Fix OOM error from Bazel Build

In this article, we have explored ways to fix the Out of Memory error (OOM) from Bazel Build or during TensorFlow build process and limit the memory requirements of Bazel.

Table of contents:

  1. OOM Issue from Bazel Build/ TensorFlow
  2. Fixes: Reduce memory requirements of Bazel

OOM Issue from Bazel Build/ TensorFlow

If you system has less memory compared to the number of cores in your systems, each core has less memory available and due to this, Bazel Build process often exit with Out Of Memory (OOM) error. This can also result in the server going down.

One situation is TensorFlow build with Bazel which can give OOM errors. In fact, most OOM errors from TensorFlow build process are due to Bazel. If your server goes down while build TensorFlow, this is the problem.

There are two approaches to fix the issue:

  • Increase the memory of the system (Hardware solution)
  • Reduce the memory requirements of Bazel

Fixes: Reduce memory requirements of Bazel

One issue with Bazel is that is assumes the entire memory is available for a process running in a particular CPU core. Bazel only considers the global memory by default. The fix is to make Bazel consider the local memory that is the actual memory available to a process in a particular CPU core.

To enable Bazel consider local memory, enable the following option in the Bazel Build command:

--experimental_local_memory_estimate=True

By default, the above option is set to False.

The second approach is to limit the number of jobs Bazel Build is running on. By default, Bazel build will create as many jobs (parallel processes) as possible and each run on different CPU cores. Having multiple jobs speed up the process but also increases the load on the system.

To fix this, one can limit the number of parallel processes/ jobs using the following option in the Bazel Build command:

-jobs 16

Experiment with the number of jobs that suits your system.

Additionally, set the environment variable OMP_NUM_THREADS to a low value to limit the concurrent jobs in Bazel Build. It can be done using the following command in the terminal:

export OMP_NUM_THREADS=8

In Bazel, we can set the maximum Heap size available to limit the memory use. To do so, use the following option in the Bazel Build command:

--host_jvm_args=-Xmx2g

The above option sets the size to 2GB. You shall set it to a size that suits your system best. Lower values can be like -Xmx512k for 512KB.

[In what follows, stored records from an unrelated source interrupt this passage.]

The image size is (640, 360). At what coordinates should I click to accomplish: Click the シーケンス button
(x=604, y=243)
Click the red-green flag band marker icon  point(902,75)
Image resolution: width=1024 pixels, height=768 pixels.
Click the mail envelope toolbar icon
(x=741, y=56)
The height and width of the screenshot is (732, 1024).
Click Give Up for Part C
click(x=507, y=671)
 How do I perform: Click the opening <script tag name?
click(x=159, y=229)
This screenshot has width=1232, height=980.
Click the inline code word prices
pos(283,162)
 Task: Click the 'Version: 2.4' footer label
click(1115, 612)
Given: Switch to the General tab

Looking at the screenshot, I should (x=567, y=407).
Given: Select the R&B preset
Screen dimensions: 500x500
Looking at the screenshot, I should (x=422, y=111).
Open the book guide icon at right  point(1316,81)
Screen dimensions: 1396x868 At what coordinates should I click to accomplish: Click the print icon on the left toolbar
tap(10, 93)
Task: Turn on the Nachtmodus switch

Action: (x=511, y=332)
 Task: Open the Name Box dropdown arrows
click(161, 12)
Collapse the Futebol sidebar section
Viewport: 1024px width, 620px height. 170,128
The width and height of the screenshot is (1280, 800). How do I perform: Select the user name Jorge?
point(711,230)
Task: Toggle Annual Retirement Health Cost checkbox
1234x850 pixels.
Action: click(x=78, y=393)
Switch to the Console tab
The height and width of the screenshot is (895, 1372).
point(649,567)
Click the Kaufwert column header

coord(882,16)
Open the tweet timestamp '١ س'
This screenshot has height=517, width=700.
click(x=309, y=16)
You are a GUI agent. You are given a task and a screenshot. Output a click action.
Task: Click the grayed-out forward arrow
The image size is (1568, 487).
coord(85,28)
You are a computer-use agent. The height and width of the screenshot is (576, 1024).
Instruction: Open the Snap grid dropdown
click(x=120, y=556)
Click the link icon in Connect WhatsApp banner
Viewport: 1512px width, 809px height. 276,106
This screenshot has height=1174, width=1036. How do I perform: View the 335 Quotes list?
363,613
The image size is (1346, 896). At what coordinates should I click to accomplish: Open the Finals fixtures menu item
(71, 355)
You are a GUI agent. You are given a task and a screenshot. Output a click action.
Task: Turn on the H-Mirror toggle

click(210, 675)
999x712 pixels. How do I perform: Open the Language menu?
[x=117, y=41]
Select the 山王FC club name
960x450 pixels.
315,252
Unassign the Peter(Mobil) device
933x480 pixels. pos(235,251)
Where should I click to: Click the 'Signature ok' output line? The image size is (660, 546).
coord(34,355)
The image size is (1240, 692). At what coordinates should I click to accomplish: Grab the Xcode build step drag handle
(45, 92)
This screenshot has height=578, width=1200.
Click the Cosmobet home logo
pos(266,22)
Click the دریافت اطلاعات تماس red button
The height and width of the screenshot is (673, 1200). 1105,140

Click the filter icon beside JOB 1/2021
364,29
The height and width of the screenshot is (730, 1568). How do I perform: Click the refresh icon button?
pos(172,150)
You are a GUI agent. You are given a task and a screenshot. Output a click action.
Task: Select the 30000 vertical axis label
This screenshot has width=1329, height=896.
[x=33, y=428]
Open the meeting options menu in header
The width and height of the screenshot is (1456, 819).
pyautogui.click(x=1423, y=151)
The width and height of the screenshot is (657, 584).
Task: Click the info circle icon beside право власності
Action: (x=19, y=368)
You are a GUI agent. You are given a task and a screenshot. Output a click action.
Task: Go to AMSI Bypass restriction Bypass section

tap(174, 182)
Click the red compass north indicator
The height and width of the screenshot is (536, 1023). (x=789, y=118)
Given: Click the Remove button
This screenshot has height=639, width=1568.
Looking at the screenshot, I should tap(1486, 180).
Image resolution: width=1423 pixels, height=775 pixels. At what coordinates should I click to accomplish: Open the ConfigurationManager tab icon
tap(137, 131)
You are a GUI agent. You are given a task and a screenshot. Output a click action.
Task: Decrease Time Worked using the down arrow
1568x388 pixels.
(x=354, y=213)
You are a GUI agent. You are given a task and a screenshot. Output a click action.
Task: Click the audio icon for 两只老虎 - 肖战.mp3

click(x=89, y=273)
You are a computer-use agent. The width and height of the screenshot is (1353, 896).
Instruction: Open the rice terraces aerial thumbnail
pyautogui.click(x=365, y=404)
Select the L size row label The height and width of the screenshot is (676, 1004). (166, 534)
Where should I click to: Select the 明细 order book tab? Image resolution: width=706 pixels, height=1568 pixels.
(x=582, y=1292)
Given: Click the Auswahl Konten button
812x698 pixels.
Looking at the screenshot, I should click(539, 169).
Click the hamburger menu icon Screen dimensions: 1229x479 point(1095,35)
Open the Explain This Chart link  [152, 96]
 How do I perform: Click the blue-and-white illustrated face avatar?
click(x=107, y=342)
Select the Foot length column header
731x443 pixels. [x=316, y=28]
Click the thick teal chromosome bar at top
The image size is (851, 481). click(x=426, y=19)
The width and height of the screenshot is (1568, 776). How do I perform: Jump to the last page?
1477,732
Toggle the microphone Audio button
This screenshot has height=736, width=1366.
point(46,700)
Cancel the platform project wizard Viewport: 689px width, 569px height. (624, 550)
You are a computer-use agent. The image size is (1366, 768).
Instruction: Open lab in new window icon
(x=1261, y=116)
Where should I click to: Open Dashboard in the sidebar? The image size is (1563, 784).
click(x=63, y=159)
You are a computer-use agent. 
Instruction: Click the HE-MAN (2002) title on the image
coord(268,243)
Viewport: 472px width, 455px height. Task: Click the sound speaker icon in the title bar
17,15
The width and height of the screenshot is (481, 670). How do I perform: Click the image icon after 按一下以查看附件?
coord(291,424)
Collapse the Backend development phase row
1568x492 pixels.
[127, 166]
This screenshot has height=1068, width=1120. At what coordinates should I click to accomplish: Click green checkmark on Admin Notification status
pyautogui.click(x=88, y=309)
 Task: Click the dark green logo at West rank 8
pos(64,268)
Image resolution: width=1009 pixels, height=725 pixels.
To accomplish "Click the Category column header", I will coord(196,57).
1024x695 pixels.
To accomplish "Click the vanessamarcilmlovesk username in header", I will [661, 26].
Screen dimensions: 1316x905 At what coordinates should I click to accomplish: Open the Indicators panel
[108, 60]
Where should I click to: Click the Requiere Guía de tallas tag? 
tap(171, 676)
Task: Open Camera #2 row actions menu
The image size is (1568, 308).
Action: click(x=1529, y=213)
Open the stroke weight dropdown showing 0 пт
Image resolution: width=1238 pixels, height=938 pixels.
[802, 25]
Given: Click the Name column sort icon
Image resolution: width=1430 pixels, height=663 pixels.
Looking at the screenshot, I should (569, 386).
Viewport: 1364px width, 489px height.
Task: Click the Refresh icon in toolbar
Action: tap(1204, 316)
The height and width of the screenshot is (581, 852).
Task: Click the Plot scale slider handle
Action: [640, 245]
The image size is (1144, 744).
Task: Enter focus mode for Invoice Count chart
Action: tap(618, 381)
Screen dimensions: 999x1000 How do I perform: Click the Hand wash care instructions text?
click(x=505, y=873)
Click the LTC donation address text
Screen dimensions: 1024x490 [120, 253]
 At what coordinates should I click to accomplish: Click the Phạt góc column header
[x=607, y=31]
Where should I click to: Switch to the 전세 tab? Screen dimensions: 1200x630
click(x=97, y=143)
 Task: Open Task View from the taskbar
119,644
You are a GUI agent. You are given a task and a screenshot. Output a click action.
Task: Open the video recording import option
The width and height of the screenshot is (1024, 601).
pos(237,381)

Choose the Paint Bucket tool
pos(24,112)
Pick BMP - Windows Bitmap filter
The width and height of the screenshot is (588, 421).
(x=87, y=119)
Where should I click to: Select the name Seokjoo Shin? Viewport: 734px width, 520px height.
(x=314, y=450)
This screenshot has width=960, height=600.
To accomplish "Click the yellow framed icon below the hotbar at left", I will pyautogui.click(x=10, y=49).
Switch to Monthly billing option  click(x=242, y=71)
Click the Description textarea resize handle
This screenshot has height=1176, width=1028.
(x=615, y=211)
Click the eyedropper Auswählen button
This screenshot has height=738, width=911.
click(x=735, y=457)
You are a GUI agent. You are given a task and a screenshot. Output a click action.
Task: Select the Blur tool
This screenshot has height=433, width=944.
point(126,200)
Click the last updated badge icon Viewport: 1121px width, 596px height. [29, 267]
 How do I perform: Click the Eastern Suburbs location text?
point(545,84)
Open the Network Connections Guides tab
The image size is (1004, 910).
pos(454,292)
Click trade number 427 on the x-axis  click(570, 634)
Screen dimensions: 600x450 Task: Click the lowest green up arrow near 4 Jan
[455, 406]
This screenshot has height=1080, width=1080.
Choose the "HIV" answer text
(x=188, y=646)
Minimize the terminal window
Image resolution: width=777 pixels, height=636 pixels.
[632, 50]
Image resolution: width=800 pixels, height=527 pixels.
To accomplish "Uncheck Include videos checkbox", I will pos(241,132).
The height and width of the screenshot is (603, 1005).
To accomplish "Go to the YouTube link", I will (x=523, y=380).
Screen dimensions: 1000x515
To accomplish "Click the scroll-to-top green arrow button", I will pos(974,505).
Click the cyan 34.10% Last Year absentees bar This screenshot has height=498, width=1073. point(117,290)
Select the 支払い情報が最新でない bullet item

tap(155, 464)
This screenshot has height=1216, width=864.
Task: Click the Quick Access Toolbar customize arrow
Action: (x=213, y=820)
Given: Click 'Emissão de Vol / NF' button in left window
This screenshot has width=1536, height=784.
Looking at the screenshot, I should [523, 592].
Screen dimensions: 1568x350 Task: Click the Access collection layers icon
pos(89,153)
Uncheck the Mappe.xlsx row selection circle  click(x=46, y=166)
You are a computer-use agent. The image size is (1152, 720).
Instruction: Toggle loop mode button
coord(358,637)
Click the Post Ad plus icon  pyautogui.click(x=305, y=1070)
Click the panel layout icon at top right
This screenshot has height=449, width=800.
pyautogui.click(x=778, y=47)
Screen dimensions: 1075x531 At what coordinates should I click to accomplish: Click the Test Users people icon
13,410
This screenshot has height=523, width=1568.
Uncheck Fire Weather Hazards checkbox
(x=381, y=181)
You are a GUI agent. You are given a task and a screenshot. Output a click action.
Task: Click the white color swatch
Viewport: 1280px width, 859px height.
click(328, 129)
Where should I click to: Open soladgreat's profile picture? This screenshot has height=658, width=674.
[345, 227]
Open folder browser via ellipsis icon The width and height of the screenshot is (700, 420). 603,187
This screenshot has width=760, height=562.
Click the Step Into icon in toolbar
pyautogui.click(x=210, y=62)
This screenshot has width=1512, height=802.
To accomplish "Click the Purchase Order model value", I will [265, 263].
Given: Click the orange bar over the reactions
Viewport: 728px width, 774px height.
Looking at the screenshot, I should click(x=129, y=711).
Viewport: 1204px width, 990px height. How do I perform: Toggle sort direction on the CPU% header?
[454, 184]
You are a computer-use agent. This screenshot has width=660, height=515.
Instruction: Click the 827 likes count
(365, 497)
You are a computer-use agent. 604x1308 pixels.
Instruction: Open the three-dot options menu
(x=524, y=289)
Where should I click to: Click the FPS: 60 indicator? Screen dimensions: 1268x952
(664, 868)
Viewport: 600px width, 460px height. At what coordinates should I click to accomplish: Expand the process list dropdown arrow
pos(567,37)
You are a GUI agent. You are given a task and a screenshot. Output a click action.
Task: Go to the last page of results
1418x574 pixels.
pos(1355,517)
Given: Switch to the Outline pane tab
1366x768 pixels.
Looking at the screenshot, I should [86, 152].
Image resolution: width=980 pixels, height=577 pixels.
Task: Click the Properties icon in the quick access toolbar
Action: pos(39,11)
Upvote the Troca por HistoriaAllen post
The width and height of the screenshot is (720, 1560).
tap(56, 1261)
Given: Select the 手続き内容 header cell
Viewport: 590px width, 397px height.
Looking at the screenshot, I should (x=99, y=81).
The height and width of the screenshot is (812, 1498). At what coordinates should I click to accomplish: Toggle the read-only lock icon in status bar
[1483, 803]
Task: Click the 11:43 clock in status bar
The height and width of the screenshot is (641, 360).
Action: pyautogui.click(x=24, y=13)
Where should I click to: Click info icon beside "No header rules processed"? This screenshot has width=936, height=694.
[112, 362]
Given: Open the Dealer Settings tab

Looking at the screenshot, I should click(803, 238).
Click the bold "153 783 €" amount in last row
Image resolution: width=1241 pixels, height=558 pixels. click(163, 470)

Bazel Build avoids rebuilding unchanged files which have been previous build. This requires the use of cache and is an overhead. To avoid this and reduce the memory consumption by Bazel during execution, use the following option in the Bazel Build commands:

--discard_analysis_cache True

To instruct Bazel to clean up all memory it used for the Build at the end so that the next build has maximum memory available, use the following command:

--nokeep_state_after_build True

This will not save any data at the end so memory occupied will be less but the next re-build will slow down considerably as it will start from stratch.

Bazel maintains a dependency graph which speeds up the build process. We can save additional memory by not saving the dependency graph using the following option in the Bazel Build command:

--notrack_incremental_state True

Hence, the following options are helpful in limiting the memory required by Bazel Build and potentially, avoid OOM errors:

--experimental_local_memory_estimate=True
-jobs 16
--host_jvm_args=-Xmx2g
--discard_analysis_cache True
--nokeep_state_after_build True
--notrack_incremental_state True

export OMP_NUM_THREADS=8

With the options and commands in this article at OpenGenus, you can potentially avoid Out Of Memory OOM errors from Bazel Build.